Power station in Burundi

Marangara Hydroelectric Power Station (Centrale Hydroélectrique de Marangara) is an 280 kW run-of-the-river hydroelectric power station in the Ngozi Province of Burundi.

==History==

Marangara was inaugurated in 1986, producing 280 kW of power.
The station has two Francis Turbines.
It originally supplied electricity to the communes of Marangara, Ntega and Kirundo.

In 2007 it was expected that the Marangara (280 kW), Buhiga (240 kW) and Kayenzi (800 kW) power plants would soon by connected to the national grid through the Musasa substation, which would be connected by a 30 kV line to the Ngozi substation.
The project was financed by the Programme de réhabilitation du Burundi (PREBU).

Farmers were compensated to move off the land above the hydroelectric dams, but they returned and resumed farming after a few years.
Farmers along the Ndurumu River cut down almost all the trees and planted crops such as cassava and banana.
During heavy rainfall tons of earth, stones and trees are washed into the valley, digging huge furrows and forming a mountain of mud and stones in the reservoir.

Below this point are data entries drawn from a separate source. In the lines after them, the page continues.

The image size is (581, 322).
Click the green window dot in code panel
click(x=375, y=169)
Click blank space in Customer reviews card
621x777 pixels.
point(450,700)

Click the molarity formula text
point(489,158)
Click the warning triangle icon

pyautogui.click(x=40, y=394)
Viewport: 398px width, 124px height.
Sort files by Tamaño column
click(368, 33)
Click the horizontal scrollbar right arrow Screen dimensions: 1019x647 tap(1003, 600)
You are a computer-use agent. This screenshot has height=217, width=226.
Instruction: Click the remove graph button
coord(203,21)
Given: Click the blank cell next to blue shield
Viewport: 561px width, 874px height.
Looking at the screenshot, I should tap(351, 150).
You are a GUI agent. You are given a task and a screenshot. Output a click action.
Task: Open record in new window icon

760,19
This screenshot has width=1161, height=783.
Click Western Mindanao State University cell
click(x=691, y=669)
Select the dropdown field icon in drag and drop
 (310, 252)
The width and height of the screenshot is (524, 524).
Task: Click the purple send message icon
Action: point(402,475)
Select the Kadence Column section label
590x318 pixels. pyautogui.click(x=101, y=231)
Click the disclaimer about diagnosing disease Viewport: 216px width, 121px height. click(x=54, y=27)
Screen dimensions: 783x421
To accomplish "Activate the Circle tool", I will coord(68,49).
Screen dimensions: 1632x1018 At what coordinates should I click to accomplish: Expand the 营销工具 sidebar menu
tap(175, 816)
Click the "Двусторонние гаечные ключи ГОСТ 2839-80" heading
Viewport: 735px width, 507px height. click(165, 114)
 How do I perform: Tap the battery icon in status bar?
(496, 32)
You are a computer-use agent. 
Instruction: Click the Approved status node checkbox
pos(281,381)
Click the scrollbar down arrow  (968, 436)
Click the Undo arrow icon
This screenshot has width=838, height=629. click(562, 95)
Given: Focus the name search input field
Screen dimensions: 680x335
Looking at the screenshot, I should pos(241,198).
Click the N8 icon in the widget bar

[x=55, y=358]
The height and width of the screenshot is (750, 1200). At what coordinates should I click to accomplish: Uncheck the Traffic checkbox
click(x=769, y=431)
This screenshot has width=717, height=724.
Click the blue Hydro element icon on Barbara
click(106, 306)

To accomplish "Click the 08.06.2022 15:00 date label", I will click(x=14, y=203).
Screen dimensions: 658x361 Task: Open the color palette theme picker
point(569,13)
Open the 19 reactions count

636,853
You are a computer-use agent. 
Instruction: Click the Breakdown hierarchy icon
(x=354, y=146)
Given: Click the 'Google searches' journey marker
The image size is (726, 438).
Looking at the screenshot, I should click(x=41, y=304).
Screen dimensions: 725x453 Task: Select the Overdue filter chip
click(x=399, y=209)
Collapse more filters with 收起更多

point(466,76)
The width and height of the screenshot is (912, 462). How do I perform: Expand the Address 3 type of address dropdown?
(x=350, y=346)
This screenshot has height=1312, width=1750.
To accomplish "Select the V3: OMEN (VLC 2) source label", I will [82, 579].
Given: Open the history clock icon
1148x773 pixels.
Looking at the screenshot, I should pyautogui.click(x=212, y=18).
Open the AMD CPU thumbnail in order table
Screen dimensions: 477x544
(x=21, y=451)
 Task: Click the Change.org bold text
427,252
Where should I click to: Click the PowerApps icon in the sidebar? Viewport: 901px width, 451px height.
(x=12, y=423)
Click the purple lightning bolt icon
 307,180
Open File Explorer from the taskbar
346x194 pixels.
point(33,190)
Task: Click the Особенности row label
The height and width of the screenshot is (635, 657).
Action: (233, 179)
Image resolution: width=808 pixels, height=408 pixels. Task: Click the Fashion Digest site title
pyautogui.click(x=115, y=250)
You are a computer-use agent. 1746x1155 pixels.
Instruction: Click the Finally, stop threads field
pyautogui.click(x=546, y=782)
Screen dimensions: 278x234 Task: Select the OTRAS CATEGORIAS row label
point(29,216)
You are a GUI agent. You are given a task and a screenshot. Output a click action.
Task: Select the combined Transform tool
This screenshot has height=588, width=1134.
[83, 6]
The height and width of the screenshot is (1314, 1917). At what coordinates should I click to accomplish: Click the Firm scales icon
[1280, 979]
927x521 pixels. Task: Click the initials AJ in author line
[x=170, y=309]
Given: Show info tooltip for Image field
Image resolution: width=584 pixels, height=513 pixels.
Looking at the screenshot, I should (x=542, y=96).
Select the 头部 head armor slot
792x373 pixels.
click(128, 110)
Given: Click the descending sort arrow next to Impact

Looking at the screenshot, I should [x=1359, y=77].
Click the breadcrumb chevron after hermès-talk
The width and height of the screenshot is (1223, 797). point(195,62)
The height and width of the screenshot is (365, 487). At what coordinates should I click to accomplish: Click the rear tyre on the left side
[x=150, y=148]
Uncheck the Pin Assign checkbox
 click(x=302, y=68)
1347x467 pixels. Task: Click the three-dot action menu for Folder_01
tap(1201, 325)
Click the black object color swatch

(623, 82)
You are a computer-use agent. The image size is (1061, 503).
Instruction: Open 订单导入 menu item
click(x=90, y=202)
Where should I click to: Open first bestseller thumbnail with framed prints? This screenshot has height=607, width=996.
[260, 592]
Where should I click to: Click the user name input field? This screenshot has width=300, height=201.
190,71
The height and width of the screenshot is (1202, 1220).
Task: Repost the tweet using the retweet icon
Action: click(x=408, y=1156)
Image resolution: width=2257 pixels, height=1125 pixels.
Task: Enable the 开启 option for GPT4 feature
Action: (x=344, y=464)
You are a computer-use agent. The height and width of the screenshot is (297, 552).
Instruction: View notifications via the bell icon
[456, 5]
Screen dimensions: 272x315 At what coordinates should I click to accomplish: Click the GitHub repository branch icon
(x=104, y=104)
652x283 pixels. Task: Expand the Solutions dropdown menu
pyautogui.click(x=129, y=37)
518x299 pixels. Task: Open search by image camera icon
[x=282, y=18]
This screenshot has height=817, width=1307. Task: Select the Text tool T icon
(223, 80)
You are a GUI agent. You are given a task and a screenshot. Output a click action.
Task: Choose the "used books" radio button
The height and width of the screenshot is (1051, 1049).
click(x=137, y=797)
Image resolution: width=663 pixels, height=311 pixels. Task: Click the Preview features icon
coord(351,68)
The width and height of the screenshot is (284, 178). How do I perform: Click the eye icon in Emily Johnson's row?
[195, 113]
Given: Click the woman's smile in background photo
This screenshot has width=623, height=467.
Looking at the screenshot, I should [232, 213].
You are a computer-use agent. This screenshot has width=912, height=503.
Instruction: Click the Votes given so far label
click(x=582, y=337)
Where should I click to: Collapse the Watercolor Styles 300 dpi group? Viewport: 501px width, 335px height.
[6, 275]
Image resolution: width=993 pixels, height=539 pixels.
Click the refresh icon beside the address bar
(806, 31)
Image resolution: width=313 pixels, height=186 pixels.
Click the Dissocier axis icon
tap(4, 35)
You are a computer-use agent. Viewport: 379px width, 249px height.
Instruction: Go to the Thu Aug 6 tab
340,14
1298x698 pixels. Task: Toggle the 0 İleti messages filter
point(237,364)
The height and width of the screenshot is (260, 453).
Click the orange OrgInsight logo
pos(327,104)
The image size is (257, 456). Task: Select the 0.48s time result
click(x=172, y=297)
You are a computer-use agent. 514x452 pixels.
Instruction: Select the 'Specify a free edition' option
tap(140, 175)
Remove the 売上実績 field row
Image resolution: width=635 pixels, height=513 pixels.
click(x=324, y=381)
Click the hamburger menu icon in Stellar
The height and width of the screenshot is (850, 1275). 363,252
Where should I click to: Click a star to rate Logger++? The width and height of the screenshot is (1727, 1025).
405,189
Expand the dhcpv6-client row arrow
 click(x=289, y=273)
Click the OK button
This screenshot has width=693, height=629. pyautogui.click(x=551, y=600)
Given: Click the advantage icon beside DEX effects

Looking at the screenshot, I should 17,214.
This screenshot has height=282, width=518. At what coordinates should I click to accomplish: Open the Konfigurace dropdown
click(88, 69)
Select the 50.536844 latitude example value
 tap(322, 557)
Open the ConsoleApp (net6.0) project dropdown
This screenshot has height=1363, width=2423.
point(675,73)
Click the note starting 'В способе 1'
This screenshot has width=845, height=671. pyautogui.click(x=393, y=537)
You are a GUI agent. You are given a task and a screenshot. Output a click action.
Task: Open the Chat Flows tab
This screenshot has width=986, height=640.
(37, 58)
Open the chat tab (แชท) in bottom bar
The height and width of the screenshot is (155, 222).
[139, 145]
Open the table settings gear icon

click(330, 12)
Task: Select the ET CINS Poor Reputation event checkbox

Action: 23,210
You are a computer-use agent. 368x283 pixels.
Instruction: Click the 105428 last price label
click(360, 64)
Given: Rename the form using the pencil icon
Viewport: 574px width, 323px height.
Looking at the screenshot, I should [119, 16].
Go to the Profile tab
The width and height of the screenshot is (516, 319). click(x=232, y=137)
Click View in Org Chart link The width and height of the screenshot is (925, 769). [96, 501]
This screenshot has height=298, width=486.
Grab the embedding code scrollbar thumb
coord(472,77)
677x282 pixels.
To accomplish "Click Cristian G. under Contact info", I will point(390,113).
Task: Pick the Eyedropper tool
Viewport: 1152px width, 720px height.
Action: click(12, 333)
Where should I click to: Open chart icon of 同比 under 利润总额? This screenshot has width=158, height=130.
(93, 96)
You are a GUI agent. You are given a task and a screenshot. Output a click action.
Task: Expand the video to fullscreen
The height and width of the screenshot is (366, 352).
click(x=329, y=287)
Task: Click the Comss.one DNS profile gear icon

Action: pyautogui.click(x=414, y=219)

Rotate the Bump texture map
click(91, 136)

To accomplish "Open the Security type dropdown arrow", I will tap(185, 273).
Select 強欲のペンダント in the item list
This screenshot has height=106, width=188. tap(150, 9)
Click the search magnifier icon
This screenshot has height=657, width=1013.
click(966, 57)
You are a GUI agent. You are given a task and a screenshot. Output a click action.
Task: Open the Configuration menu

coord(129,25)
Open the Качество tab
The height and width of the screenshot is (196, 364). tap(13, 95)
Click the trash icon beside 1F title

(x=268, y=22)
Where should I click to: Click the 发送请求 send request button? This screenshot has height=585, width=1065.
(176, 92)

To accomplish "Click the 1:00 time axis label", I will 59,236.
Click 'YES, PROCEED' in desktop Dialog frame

Marangara was shut down for most of 2016.
That year the two alternators were rewound.

In 2012 the station produced 1,393,836 Kwh.
In 2021 it supplied 306,480 Kwh.
By 2024 the Rwegura Hydroelectric Power Station was supplying Ntega and Kirundo, and Marangara was only serving the commune of Marangara.
Erosion waste was deposited in the supply channels and sometimes stuck to the turbines, causing damage.
In April 2024 the power station had been out of service for three months.
Technicians from REGIDESO Burundi had been unable to repair the turbines.
As of June 2024 the Marangara Hydroelectric Power Station had not reopened.